:: Material for this task

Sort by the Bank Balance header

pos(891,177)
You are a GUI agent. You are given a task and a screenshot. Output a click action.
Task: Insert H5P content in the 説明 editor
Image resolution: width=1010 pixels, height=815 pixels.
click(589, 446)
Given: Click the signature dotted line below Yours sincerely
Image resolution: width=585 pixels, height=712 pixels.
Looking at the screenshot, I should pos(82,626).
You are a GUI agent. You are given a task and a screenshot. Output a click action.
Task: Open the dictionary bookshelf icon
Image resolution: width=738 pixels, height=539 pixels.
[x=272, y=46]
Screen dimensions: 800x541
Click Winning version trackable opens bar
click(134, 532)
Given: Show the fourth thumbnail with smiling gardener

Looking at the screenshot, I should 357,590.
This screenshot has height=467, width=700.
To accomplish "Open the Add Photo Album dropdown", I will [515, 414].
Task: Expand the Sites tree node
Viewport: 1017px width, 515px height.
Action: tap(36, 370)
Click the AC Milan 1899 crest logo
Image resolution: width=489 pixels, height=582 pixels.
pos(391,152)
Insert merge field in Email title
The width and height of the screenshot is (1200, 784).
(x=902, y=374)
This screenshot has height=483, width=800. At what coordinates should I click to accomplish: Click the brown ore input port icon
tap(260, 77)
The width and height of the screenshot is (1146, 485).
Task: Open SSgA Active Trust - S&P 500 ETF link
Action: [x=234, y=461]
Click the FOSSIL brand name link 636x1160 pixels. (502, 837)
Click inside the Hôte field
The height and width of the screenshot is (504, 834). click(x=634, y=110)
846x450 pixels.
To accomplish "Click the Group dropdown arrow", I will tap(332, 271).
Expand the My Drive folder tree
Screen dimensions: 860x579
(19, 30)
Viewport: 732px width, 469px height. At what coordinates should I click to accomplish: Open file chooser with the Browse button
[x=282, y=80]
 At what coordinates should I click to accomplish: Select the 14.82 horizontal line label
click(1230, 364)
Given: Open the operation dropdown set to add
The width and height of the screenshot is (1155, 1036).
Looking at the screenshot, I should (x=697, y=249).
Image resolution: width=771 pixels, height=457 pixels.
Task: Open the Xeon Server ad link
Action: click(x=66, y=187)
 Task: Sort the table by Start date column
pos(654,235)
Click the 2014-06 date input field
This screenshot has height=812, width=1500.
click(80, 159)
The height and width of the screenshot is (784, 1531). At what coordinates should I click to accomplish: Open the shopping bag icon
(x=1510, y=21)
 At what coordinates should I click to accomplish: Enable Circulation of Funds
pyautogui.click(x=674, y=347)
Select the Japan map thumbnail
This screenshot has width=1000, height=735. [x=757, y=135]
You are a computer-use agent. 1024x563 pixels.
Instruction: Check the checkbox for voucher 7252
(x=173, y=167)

::::

*What the exercise asks*: Print, exactly as written, the first line of the records above and each line after it until the line with "Given: Open the operation dropdown set to add", which is printed too.

*Solution to this problem*:
Sort by the Bank Balance header

pos(891,177)
You are a GUI agent. You are given a task and a screenshot. Output a click action.
Task: Insert H5P content in the 説明 editor
Image resolution: width=1010 pixels, height=815 pixels.
click(589, 446)
Given: Click the signature dotted line below Yours sincerely
Image resolution: width=585 pixels, height=712 pixels.
Looking at the screenshot, I should pos(82,626).
You are a GUI agent. You are given a task and a screenshot. Output a click action.
Task: Open the dictionary bookshelf icon
Image resolution: width=738 pixels, height=539 pixels.
[x=272, y=46]
Screen dimensions: 800x541
Click Winning version trackable opens bar
click(134, 532)
Given: Show the fourth thumbnail with smiling gardener

Looking at the screenshot, I should 357,590.
This screenshot has height=467, width=700.
To accomplish "Open the Add Photo Album dropdown", I will [515, 414].
Task: Expand the Sites tree node
Viewport: 1017px width, 515px height.
Action: tap(36, 370)
Click the AC Milan 1899 crest logo
Image resolution: width=489 pixels, height=582 pixels.
pos(391,152)
Insert merge field in Email title
The width and height of the screenshot is (1200, 784).
(x=902, y=374)
This screenshot has height=483, width=800. At what coordinates should I click to accomplish: Click the brown ore input port icon
tap(260, 77)
The width and height of the screenshot is (1146, 485).
Task: Open SSgA Active Trust - S&P 500 ETF link
Action: [x=234, y=461]
Click the FOSSIL brand name link 636x1160 pixels. (502, 837)
Click inside the Hôte field
The height and width of the screenshot is (504, 834). click(x=634, y=110)
846x450 pixels.
To accomplish "Click the Group dropdown arrow", I will tap(332, 271).
Expand the My Drive folder tree
Screen dimensions: 860x579
(19, 30)
Viewport: 732px width, 469px height. At what coordinates should I click to accomplish: Open file chooser with the Browse button
[x=282, y=80]
 At what coordinates should I click to accomplish: Select the 14.82 horizontal line label
click(1230, 364)
Given: Open the operation dropdown set to add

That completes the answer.